I wonder how many of you out there wondered to yourselves after reading my last few updates, "How long is this really going to last? How long can one live in a rosy bubble, cushioned by the little miracles that happen along the way?" Well, I can't say I didn't wonder about it myself. All it took was a little PMS (a sure indicator that I am holding issues in my womb, which further relates to the inability to create the ideal home and means to manifest that) and a despondency that usually accompanies Sunday mornings. This particular melancholy bullshit continued into Monday. It was eventually communicated to me that it might be best to take myself (and my sorry-ass energy and attitude) to the office a little early. Hannah was already there and must have felt my convoluted presence a mile away, even Ebby and Lilo didn't want too much to do with me. We had very special guests on our radio show, David and Kristin Morelli...the Everything is Energy super couple. Thank God Hannah did her research ( she really is brilliant) and asked some great questions. We spend most of the hour laughing, as per usual, with David and Kristin being totally engaging. It was one of the easiest hours of my life. Not only that, but whilst (supposedly) doing my part in preparing for the radio show, I instead sat at Hannah's desk and vented and complained, and then finally wrote a plea to God for deliverance from my personal hell in my notebook. Less than one hour later, David and Kristin directly gave me the information I was looking for. It was beautiful...

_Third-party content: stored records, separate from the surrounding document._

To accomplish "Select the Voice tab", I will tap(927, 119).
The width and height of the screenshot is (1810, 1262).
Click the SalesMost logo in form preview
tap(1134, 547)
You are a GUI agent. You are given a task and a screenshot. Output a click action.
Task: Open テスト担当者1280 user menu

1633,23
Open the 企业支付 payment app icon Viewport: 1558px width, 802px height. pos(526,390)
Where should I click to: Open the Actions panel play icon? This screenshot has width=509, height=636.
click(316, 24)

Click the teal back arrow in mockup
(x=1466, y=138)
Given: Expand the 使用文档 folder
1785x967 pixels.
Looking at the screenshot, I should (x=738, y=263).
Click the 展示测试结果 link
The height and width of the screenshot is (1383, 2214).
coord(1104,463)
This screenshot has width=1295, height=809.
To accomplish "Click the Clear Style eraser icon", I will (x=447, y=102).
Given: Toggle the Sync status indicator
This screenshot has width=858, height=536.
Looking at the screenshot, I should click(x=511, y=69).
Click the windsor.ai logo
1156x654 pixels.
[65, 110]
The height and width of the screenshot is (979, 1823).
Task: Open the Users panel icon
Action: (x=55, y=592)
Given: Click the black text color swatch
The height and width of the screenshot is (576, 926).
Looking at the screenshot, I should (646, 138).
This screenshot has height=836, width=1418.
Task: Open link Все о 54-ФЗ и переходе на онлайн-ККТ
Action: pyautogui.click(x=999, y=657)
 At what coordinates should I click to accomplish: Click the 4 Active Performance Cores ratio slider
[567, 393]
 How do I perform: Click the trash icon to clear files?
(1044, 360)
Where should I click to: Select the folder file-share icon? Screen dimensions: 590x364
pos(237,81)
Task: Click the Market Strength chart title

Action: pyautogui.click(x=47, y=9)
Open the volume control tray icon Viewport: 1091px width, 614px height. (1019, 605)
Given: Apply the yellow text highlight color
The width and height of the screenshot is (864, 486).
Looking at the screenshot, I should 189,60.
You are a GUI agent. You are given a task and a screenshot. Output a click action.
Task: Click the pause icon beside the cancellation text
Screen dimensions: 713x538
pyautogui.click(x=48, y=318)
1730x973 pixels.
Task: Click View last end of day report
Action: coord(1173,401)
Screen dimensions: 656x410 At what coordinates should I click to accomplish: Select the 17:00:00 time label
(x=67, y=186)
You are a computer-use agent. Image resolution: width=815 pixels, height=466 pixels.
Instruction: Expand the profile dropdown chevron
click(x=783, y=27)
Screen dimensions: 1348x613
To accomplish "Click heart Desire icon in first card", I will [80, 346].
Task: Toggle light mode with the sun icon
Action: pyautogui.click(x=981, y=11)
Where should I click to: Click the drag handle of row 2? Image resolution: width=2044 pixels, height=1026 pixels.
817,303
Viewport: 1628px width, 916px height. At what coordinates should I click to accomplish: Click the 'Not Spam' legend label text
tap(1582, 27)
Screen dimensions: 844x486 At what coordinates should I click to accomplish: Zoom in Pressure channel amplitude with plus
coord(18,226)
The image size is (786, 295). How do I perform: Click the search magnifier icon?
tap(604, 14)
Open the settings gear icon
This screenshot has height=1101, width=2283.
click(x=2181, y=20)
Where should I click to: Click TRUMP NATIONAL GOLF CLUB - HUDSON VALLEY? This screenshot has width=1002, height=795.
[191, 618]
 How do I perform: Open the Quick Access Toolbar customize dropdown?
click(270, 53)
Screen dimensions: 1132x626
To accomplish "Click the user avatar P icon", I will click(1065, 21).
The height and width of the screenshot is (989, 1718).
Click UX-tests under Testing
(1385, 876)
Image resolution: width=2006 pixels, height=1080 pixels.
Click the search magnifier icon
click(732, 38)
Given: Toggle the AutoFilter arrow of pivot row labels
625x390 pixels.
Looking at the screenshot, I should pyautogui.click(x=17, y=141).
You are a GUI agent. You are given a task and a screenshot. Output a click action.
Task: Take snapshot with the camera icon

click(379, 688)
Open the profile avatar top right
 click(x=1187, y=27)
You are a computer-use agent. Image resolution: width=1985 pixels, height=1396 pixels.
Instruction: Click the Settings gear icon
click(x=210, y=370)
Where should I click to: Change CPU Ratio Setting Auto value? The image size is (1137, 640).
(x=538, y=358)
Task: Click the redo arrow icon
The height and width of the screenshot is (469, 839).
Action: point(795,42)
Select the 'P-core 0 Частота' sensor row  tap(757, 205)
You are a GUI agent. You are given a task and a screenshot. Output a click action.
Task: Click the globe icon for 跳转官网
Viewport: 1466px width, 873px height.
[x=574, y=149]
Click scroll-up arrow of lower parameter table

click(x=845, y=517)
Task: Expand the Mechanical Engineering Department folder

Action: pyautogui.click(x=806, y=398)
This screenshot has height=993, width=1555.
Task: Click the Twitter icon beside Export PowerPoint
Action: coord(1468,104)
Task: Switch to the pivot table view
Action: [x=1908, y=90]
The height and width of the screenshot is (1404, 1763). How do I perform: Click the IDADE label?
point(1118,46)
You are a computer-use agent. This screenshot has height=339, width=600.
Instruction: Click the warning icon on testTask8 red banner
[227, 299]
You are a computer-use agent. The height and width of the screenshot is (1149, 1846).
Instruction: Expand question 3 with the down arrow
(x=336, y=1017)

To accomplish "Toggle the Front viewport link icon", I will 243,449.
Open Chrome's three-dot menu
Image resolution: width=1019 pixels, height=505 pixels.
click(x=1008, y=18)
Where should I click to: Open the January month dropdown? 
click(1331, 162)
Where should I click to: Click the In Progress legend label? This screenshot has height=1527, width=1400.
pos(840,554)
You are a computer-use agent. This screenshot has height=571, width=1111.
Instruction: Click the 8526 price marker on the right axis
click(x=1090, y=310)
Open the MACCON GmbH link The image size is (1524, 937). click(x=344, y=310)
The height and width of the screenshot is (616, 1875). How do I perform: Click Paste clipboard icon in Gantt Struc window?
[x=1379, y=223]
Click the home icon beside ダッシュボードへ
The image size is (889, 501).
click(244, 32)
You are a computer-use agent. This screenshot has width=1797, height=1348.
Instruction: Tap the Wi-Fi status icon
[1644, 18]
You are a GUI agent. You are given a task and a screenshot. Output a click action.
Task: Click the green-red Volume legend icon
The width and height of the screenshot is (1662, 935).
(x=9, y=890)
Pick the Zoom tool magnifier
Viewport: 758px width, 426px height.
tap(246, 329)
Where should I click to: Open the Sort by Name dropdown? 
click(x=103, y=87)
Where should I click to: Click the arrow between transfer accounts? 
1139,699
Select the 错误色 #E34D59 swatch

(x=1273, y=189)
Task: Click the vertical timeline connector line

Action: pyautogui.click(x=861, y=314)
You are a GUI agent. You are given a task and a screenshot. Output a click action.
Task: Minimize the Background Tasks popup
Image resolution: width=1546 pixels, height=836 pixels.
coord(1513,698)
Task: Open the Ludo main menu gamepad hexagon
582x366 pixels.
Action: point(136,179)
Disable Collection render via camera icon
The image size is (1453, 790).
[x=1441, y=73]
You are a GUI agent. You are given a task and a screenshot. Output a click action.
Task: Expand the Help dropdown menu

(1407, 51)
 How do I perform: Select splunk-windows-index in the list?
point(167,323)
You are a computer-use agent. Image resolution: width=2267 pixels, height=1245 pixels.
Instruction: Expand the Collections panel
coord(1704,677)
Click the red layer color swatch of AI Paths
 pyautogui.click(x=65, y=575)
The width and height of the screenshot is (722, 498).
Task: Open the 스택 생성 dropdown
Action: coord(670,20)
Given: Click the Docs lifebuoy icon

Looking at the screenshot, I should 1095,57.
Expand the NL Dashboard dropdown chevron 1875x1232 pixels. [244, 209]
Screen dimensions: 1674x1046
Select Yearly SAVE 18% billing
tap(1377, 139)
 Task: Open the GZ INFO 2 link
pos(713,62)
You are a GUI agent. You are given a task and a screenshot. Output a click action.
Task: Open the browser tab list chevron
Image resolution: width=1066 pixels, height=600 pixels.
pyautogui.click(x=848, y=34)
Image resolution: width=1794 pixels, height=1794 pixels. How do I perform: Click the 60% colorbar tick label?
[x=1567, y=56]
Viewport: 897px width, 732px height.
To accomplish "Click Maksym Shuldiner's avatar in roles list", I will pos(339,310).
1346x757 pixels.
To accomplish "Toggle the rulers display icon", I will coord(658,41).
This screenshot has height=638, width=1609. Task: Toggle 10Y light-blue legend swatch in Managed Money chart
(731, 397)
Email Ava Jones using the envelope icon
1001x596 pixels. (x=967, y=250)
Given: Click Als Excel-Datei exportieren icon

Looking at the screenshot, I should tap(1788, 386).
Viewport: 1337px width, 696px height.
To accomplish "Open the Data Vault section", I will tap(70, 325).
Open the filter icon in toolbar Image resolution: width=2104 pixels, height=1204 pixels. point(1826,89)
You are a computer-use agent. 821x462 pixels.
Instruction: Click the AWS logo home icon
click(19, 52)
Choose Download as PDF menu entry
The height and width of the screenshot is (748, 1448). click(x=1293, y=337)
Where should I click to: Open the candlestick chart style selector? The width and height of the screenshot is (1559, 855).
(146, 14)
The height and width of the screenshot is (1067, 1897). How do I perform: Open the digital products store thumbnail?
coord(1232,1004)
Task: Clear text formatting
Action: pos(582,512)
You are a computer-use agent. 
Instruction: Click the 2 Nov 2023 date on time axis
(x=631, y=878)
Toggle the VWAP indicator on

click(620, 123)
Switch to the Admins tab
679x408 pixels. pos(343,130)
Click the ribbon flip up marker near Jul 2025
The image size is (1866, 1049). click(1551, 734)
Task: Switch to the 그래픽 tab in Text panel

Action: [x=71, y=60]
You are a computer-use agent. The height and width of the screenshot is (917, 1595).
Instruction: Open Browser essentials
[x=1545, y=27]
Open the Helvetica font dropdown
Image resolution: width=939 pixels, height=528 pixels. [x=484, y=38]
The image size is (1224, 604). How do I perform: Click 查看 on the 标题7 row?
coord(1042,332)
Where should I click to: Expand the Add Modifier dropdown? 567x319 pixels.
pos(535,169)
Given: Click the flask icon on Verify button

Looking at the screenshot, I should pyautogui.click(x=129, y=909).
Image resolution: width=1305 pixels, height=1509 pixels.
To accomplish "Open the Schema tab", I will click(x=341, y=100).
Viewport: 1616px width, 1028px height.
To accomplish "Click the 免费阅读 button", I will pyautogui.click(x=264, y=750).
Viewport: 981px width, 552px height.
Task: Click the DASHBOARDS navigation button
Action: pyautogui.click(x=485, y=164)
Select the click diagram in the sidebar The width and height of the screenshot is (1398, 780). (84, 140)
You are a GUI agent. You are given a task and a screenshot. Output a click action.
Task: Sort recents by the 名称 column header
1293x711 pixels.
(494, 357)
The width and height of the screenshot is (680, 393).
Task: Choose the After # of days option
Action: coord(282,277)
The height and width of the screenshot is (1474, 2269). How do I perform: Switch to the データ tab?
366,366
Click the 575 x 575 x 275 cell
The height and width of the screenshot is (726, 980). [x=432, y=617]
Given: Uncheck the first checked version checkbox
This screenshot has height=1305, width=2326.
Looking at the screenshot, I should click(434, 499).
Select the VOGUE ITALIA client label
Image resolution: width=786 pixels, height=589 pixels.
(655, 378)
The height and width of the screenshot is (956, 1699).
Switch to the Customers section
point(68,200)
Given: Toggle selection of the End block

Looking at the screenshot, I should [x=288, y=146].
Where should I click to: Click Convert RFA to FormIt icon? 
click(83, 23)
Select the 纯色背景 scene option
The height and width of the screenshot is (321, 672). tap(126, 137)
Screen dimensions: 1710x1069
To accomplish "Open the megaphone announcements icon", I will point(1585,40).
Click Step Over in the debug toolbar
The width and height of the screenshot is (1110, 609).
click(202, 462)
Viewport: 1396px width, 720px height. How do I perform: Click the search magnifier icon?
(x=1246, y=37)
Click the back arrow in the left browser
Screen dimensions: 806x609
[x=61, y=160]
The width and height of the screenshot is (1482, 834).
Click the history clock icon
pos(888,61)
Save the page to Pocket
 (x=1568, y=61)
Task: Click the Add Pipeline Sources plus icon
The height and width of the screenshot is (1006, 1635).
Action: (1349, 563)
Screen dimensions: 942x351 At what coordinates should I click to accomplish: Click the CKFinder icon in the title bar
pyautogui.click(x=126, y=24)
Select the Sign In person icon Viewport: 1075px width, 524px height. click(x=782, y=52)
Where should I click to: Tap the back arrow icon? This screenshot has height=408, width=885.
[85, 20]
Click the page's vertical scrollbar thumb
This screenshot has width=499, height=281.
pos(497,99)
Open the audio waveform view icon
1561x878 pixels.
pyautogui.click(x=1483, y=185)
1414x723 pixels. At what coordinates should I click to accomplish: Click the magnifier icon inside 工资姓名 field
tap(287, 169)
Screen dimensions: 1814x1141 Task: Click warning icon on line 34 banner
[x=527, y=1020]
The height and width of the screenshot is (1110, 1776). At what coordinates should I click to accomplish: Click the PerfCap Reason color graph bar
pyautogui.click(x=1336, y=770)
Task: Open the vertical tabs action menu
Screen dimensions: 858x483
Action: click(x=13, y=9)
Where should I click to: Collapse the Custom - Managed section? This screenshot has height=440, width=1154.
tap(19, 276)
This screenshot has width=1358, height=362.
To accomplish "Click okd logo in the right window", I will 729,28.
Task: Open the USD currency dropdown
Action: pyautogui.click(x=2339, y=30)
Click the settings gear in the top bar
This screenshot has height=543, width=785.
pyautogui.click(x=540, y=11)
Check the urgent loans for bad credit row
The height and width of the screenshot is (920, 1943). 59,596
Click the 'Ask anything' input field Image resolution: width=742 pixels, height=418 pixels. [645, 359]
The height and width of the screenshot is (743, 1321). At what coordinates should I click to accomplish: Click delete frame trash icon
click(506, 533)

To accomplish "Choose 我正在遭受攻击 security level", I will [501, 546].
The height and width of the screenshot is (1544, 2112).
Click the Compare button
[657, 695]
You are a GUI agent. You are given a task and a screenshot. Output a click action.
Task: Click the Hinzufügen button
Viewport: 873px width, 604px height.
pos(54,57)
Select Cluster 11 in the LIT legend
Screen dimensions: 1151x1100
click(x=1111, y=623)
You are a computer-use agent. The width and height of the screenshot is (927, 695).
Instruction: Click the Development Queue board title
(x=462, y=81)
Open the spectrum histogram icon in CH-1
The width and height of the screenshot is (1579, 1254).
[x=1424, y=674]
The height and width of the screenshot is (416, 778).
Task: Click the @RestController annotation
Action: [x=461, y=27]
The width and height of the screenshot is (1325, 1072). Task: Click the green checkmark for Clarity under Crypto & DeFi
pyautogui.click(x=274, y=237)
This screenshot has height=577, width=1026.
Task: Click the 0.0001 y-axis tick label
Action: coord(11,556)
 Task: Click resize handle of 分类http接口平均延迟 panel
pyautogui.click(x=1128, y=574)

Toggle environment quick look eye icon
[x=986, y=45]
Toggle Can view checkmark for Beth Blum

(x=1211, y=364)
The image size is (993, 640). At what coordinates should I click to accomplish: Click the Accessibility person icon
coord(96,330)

but I stayed angry...but maybe, just maybe I needed to. The Universal Law of Perfection meets the Universal Law of Emotion. Shake hands...fuck it, duke it out!
On the drive to work, I was pleasantly surprised to hear Pink Floyd not just once, but twice (two for Tuesdays) on the radio. Its never to early or late in the day for Pink Floyd.
Today I received my first Course in Miracles lesson from Lisa Natoli from Gorgeous for God. She shared a couple of her own personal miracles and gave me great advice on detaching from the drama and getting out of God's way. That started a rash of miracles that lasted throughout the day, including my experiences with my clients. My first client of the day (a woman whom I love dearly, a beautiful Spanish princess that shall remain unnamed) gave me a clear and total validation that I am on the right track. It wasn't until after my last session of the day that I noticed the words "Soul Retrieval" written in red marker on today's date on my wall calendar.
For the third time, synchronistically, Sarah Salter Kelly was there when I spontaneously reached a point of needing outside help. She is one of the finest living examples I know of one who just shows up, walks her path naturally creating miracles for others in a way that is so...lovingly detached. There is no ego involved with that girl whatsoever. Today was the first scheduled appointment for my Soul Retrieval with Sarah Salter Kelly. Little did I know what emotional and mental place I would be in when we made the appointment a week earlier. As usual, it was perfect.
Our first session was intimate, revealing, and physically interesting. It seemed as though my base chakra and heart chakra were not even speaking the same language. I had vivid images, some pretty humorous, that validated the experience for both of us. Even funnier, her error in programming her IPod resulted in Pink Floyd's "Wish You Were Here" following the Dalai Lama chanting. She couldn't have known the significance in what may have seemed like an mistake at the time. I can hardly wait for our next session!
In the meantime, I'm using the Universal Laws of Conscious Creation Cards to assist with my focus and A Course in Miracles to remind me of what it truly real. It is possible to walk the two worlds and Master the Illusionary. Isn't it?